Researchers explain the design of the relay communication satellite that enabled a glimpse at the hidden face of the Moon
Due to a phenomenon called gravitational locking, the Moon always faces the Earth from the same side. In the lunar landing missions of the 20th century, this phenomenon proved useful as there was always a direct line of sight for uninterrupted radiocommunications between Earth ground stations and equipment on the Moon. However, gravitational locking makes exploring the hidden face of the moon (the far side) much more challenging since signals cannot be sent directly across the Moon towards Earth.
In an interesting development, China’s Chang’e-4 probe spacecraft present on this far side of the Moon has been able to communicate with ground stations, gathering and sending back images and data from previously unexplored areas.
But how does Chang’e-4 probe communicate with the Earth? The answer is Queqiao, a relay communications satellite that orbits a point behind the Moon and bridges Earth and Chang’e-4.
Queqiao is an unprecedented satellite designed specifically for one purpose – to act as a bridge between Chang’e-4 probe and the Earth. Queqiao was launched in 2018 and put into orbit around a point ‘behind’ the Moon known as the Earth-Moon Libration point 2. Over here, a special case of gravitational balance allows Queqiao to maintain an orbit such that it has an almost constant direct line of sight with both the far side of the Moon and the Earth. Getting the satellite into this peculiar orbit required careful planning and maintenance management. The success of this operation set a precedent for future attempts at putting satellites in orbit around other Earth-Moon libration points.
From its stable place in space, Queqiao helped guide the soft-landing and surface operations of Chang’e-4 probe and has been our intermediary with it ever since. The satellite is equipped with two different kinds of antennas. The parabolic antenna has a large diameter of 4.2m, which has been designed to send and receive signals on the X band (7-8GHz) to and from the rover and lander on the surface of the Moon. Its large size is related to the expected noise levels and the low intensity of the transmissions that are sent by surface equipment.
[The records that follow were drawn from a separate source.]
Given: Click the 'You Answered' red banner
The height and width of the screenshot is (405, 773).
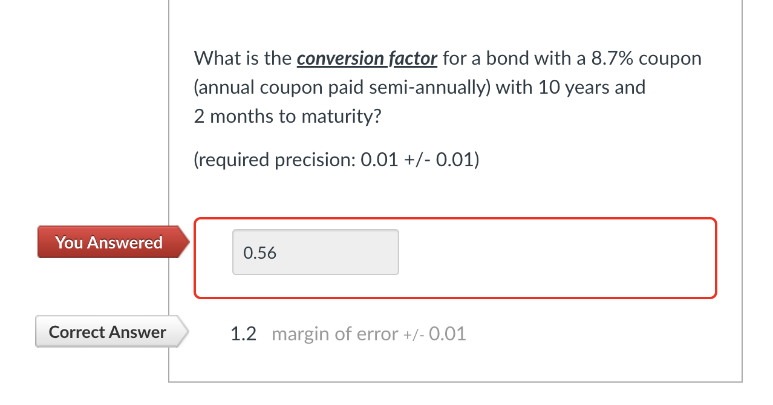Looking at the screenshot, I should tap(108, 242).
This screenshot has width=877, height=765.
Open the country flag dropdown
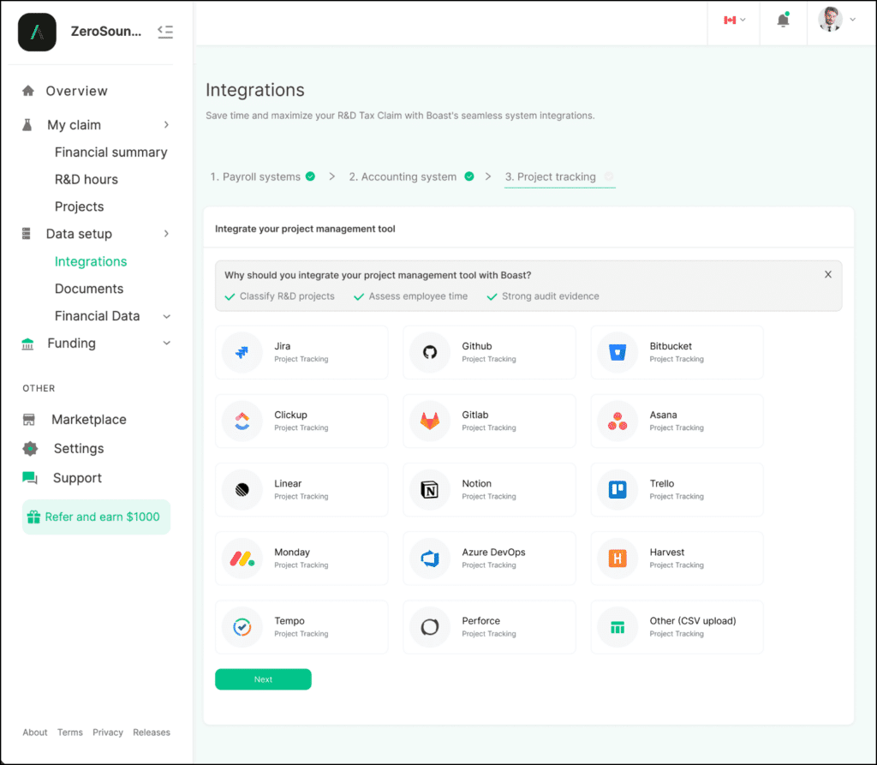(734, 20)
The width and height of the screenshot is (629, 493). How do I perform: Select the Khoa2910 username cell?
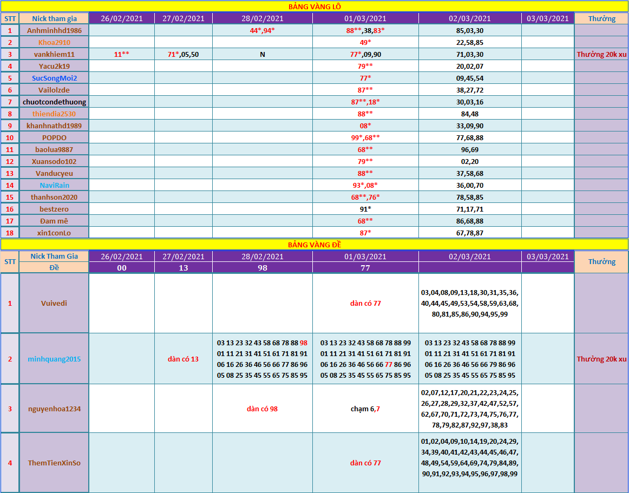54,42
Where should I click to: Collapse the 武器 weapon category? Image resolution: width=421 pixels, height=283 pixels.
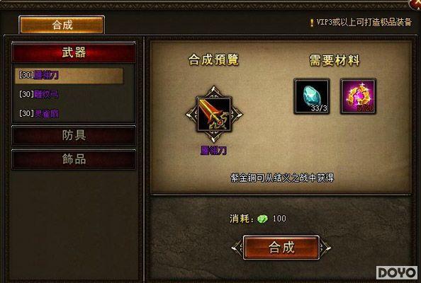(74, 52)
On the other hand, the spiral antennas operate on the S-band (2–4 GHz) and communicate with Earth ground stations, forwarding commands to the lunar surface equipment and exchanging telemetry and tracking data. Most notably, all these different links can transmit and receive simultaneously, making Queqiao highly versatile.
“Scientists in both China and other countries have conducted analysis and research based on the retrieved data, and they have produced valuable scientific results. The longer the operational life of Queqiao, the more scientific outcomes will be achieved,” remarks Dr Zhang, spacecraft system engineer and project manager -Queqiao at DFH Satellite Company Ltd, China.
Dr Zhang also addressed the prospects for future lunar missions and how relay communication systems should evolve to support them. Many unexplored areas on the Moon, such as the largest crater at the South Pole, call for multiple relay satellites to maintain constant communication links, which poses an expensive and time-consuming challenge.
On the prospects of deploying relay satellites for more than a single mission, he says, “A sustainable communication and navigation infrastructure should be established to benefit all lunar missions rather than dealing with each mission independently. This infrastructure should adopt an open and extensible architecture and provide flexible, interoperable, cross-supportable and compatible communications services, which are critical to the success of future lunar explorations.”
Future endeavours on the far side of the Moon will likely be a test on how well we can cooperate to unveil the secrets of our natural satellite. Based on current predictions, Queqiao should be operable on mission orbit for at least five years.